_BRIEF_
Every entry below should be printed exactly.

_Stored items_
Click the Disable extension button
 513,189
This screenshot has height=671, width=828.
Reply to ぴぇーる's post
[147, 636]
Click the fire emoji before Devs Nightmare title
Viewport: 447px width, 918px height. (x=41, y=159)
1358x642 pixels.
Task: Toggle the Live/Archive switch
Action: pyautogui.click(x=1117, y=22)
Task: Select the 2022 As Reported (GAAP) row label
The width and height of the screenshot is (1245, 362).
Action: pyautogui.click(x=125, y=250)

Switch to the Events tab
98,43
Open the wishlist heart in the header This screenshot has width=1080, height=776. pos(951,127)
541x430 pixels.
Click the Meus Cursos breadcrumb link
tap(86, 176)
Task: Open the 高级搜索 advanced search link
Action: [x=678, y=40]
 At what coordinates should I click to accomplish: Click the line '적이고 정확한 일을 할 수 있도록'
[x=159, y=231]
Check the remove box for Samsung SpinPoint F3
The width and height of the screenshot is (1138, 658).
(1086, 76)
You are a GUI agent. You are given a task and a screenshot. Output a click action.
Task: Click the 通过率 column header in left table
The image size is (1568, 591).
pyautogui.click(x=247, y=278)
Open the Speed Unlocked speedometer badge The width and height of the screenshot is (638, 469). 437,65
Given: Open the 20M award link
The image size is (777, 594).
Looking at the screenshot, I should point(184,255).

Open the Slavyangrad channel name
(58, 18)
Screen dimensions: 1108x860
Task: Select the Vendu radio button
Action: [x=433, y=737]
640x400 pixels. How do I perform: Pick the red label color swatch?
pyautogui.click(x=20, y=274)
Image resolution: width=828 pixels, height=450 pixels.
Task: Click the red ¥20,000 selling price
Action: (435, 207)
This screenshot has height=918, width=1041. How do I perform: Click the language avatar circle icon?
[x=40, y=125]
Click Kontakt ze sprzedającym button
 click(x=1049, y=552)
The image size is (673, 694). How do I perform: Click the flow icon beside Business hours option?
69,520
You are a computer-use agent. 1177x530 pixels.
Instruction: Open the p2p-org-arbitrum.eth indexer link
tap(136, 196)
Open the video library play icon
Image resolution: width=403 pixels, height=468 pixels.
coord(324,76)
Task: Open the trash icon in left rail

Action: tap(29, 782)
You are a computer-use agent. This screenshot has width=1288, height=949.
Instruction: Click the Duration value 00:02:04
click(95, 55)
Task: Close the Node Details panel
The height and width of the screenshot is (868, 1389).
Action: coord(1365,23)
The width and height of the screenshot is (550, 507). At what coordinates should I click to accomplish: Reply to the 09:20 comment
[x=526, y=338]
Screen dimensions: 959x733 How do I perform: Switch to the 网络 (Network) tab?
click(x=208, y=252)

_ANSWER AREA_
Click the Disable extension button
 513,189
This screenshot has height=671, width=828.
Reply to ぴぇーる's post
[147, 636]
Click the fire emoji before Devs Nightmare title
Viewport: 447px width, 918px height. (x=41, y=159)
1358x642 pixels.
Task: Toggle the Live/Archive switch
Action: pyautogui.click(x=1117, y=22)
Task: Select the 2022 As Reported (GAAP) row label
The width and height of the screenshot is (1245, 362).
Action: pyautogui.click(x=125, y=250)

Switch to the Events tab
98,43
Open the wishlist heart in the header This screenshot has width=1080, height=776. pos(951,127)
541x430 pixels.
Click the Meus Cursos breadcrumb link
tap(86, 176)
Task: Open the 高级搜索 advanced search link
Action: [x=678, y=40]
 At what coordinates should I click to accomplish: Click the line '적이고 정확한 일을 할 수 있도록'
[x=159, y=231]
Check the remove box for Samsung SpinPoint F3
The width and height of the screenshot is (1138, 658).
(1086, 76)
You are a GUI agent. You are given a task and a screenshot. Output a click action.
Task: Click the 通过率 column header in left table
The image size is (1568, 591).
pyautogui.click(x=247, y=278)
Open the Speed Unlocked speedometer badge The width and height of the screenshot is (638, 469). 437,65
Given: Open the 20M award link
The image size is (777, 594).
Looking at the screenshot, I should point(184,255).

Open the Slavyangrad channel name
(58, 18)
Screen dimensions: 1108x860
Task: Select the Vendu radio button
Action: [x=433, y=737]
640x400 pixels. How do I perform: Pick the red label color swatch?
pyautogui.click(x=20, y=274)
Image resolution: width=828 pixels, height=450 pixels.
Task: Click the red ¥20,000 selling price
Action: (435, 207)
This screenshot has height=918, width=1041. How do I perform: Click the language avatar circle icon?
[x=40, y=125]
Click Kontakt ze sprzedającym button
 click(x=1049, y=552)
The image size is (673, 694). How do I perform: Click the flow icon beside Business hours option?
69,520
You are a computer-use agent. 1177x530 pixels.
Instruction: Open the p2p-org-arbitrum.eth indexer link
tap(136, 196)
Open the video library play icon
Image resolution: width=403 pixels, height=468 pixels.
coord(324,76)
Task: Open the trash icon in left rail

Action: tap(29, 782)
You are a computer-use agent. This screenshot has width=1288, height=949.
Instruction: Click the Duration value 00:02:04
click(95, 55)
Task: Close the Node Details panel
The height and width of the screenshot is (868, 1389).
Action: coord(1365,23)
The width and height of the screenshot is (550, 507). At what coordinates should I click to accomplish: Reply to the 09:20 comment
[x=526, y=338]
Screen dimensions: 959x733 How do I perform: Switch to the 网络 (Network) tab?
click(x=208, y=252)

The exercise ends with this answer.